I’ve Got Three Charts You Should Be Watching

Last week I harped away about gasoline and it finally fell in the last few days. Notice it fell right to the uptrend line. Now it should be obvious for even casual chart readers to see that if this line breaks, it changes the energy picture in a big way.

As aside, last week we looked at July gasoline and this week the open interest is heavier in August, so that’s the contract I am using. Let’s call it a break of $3.50 on August gas that would change the picture.

There is another chart that has a solid uptrend line that is fast approaching. Usually we look at the yield on the 10 Year Note, but today I want to highlight the yield on the 30 year. I don’t typically focus on the 30-year Treasury, but my Twitter feed was filled with charts of mortgage rates for a 30-year mortgage on Wednesday, so I decided to have a gander.

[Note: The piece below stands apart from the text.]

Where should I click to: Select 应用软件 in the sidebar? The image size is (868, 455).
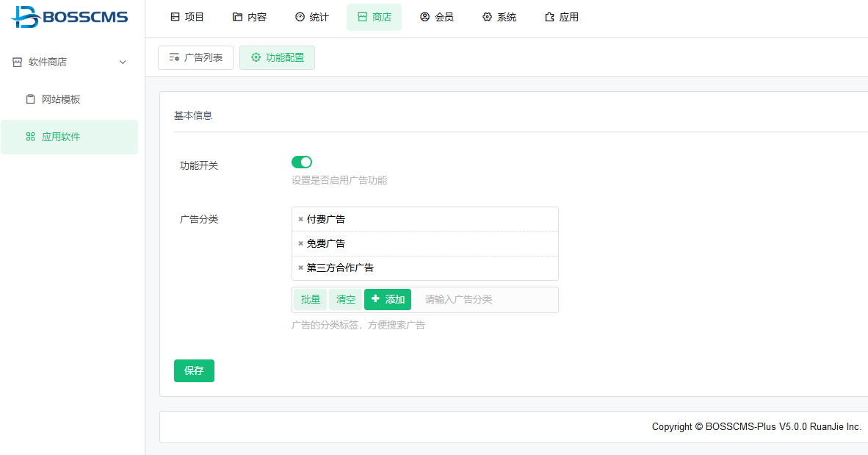pyautogui.click(x=61, y=137)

My gosh, the uptrend line looks so similar to that of gas, doesn’t it? Even the shape of the chart is similar after the initial spike in gas in early March, the pattern is almost lock-step.

Early last week we saw the Daily Sentiment Index (DSI) for bonds down in single digits and since then bonds have rallied (yields have fallen). Using this 30-year interest rate chart, I see support at 3.2%. the first trip down there should bounce (Of course I said the same thing about Exxon and was wrong!). Should 3.2% break I think it is a big deal.

I must admit, I am unsure who is the leader of these two charts. Are leading gas rates or is gas leading rates? All I know is right now they seem to be two charts we should all have on our screens. If one breaks the other shouldn’t be far behind.

Then there is the chart of ARK Innovation exchange-traded fund (ARKK). Remember when you couldn’t go 10 minutes without someone quoting this ticker? When was the last time you saw anyone fuss over it? Maybe because it has essentially gone sideways for six weeks.

What has caught my eye is that the June decline did not see ARKK make a lower low. Is that why no one is fussing anymore? I grant you it hasn’t made a higher high so this may just be a sideways respite, but when a stock everyone quoted almost hourly becomes something they have taken off their screens I think it’s time to put it back on your screen.

Finally there are the transports. In the last week or so, crude oil has come down to about $15, or 13%, so why haven’t the transports even rallied a little bit?

Are they responding more to recession fears than energy costs? Whatever it is, their action is concerning.